Мы сидели, пили глинтвейн и разговаривали, а вокруг становилось всё темнее. И, наверное, люди страшно удивлялись, видя пламя в лесу. Кто ж это там может быть? А когда всё было выпито и съедено, я почувствовал, что объелся. Наверное, желудок мой на больничной пище несколько усох. Я же, стараясь похудеть, ел в основном только больничное, и почти ничего не покупал из дополнительной еды.

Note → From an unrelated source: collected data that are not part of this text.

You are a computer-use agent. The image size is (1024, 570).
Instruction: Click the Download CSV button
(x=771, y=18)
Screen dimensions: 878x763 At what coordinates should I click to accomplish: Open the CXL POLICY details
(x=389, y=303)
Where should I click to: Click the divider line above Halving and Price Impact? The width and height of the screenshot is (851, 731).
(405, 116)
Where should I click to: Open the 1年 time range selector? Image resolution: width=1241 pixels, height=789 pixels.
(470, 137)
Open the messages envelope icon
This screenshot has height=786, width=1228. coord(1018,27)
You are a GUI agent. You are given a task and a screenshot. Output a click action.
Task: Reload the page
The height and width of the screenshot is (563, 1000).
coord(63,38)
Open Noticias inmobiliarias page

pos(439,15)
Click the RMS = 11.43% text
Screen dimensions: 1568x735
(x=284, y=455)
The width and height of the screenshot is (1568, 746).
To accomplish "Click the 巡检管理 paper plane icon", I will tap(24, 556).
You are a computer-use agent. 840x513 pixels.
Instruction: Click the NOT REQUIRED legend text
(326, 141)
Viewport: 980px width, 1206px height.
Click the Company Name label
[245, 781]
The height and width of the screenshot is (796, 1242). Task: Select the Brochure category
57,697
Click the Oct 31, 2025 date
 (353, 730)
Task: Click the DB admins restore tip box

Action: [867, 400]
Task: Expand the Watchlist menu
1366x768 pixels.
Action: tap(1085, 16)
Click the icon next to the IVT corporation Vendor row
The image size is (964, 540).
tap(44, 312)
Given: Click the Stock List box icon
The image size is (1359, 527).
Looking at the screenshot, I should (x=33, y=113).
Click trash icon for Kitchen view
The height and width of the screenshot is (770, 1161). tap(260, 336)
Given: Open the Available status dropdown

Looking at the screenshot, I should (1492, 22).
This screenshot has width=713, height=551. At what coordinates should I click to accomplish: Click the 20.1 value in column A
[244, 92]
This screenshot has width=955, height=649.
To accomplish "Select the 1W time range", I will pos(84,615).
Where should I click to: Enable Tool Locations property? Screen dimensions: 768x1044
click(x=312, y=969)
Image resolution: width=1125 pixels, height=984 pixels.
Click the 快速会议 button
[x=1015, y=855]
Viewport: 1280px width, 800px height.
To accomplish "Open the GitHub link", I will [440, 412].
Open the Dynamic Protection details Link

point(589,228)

  На другой день похолодало и опять пошёл снег. И шёл три дня. А потом за мной опять приехал сын и увёз домой. Так и закончился мой санаторный период. Дома я только недавно стал мыться более-менее нормально. «Розетка» ещё не зажила, коросты с отверстий из-под дренажа пока не отвалились. А на том шве, что на ноге, я обнаружил два кусочка лески, которые торчали прямо из ноги. Наверное, этой леской мою ногу и зашивали. Я подумал, что ладно, буду ходить с леской, тем более, что она не мешает. А когда коросты отпадывали, то с ними сошла и леска.